YOUR GOAL:
One figure is wanted here: how many lines in the entries hold the word "computer".
'''
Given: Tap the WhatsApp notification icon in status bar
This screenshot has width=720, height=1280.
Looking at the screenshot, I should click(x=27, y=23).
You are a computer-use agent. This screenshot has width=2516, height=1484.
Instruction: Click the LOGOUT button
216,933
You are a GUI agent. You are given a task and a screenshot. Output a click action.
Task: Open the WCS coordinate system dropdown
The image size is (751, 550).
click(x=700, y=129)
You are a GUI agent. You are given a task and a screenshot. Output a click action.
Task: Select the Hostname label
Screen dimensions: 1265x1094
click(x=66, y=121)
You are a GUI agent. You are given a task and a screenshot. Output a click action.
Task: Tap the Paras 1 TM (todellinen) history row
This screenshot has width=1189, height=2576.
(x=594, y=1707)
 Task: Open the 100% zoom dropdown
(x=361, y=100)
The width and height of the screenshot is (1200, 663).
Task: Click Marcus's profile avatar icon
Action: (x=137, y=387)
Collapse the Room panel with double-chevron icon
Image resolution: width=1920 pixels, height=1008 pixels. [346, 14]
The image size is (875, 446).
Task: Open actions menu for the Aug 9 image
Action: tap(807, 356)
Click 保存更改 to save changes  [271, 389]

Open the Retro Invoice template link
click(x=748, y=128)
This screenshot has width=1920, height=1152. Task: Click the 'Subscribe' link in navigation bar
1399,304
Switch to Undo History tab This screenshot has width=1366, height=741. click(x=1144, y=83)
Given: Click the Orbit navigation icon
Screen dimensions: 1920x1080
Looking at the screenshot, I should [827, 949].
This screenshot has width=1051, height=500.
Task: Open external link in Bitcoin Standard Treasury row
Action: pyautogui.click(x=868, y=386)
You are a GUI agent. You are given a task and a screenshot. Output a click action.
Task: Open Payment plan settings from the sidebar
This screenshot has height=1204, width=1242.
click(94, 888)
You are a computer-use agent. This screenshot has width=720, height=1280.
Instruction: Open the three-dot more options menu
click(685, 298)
'''
ANSWER FOR THIS EXERCISE:
2